Not only does she view the war as a mistake, but she refuses to acknowledge her active participation in its inception, and worse, sees this as a strength, according to another (unnamed) advisor:
“[Mrs. Clinton] doesn’t want to be […] the vacillating, flip-flopping Democratic candidate that went to defeat in 2000 and ’04. She wants to maintain a firmness… That’s what people will want in 2008.”
“Firmness” in the absence of humility and in the face of massive error? I don’t think so. We are not 10-year-olds and the President is not our parent.

Leadership is what we want. Choosing to defend an obvious-from-the-start ill-advised hand-off of Congressional responsibility to a President whose intel was being questioned from the beginning, and then refusing to acknowledge the base stupidity of that action does not qualify as leadership, and does not qualify one for the highest office in the land.

I am very tired of those covering their butts with “if I knew then what I know now” BS. How is it that so many of us without their privileged access knew from the very beginning that this was a bogus war begun on bogus premises and fought by bogus means? We’re not psychic, but only careful readers of readily available documents.

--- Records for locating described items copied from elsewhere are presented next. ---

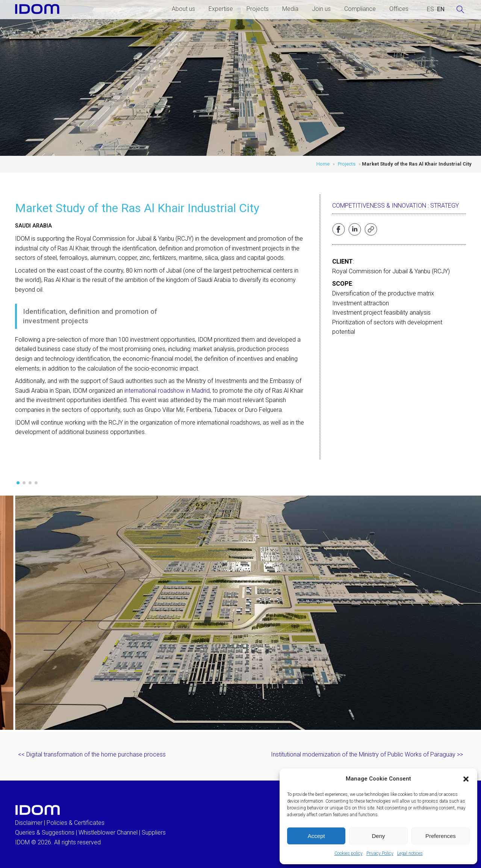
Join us (321, 9)
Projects (257, 9)
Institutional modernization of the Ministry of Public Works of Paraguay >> (367, 754)
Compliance (360, 9)
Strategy (445, 205)
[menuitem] (430, 9)
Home (323, 164)
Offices (399, 9)
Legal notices (410, 853)
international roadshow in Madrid (167, 390)
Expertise (221, 9)
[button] (466, 779)
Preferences (440, 836)
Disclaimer (29, 823)
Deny (378, 836)
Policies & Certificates (76, 823)
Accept (316, 836)
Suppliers (154, 832)
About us (183, 9)
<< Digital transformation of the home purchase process (92, 754)
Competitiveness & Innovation (379, 205)
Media (290, 9)
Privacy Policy (380, 853)
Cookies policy (348, 853)
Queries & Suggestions (45, 832)
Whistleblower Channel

It takes no courage to go along with the crowd. It does take courage to independently assess the evidence and then disagree with the crowd, and it takes courage to be a leader. Hillary Clinton does not have what it takes, if she does not even have the iota of courage needed to admit her mistakes.

Politics is all about image now, with the big argument in her campaign over how such an apology would play with the voters. Give me a break. And take some lessons from Barbara Lee.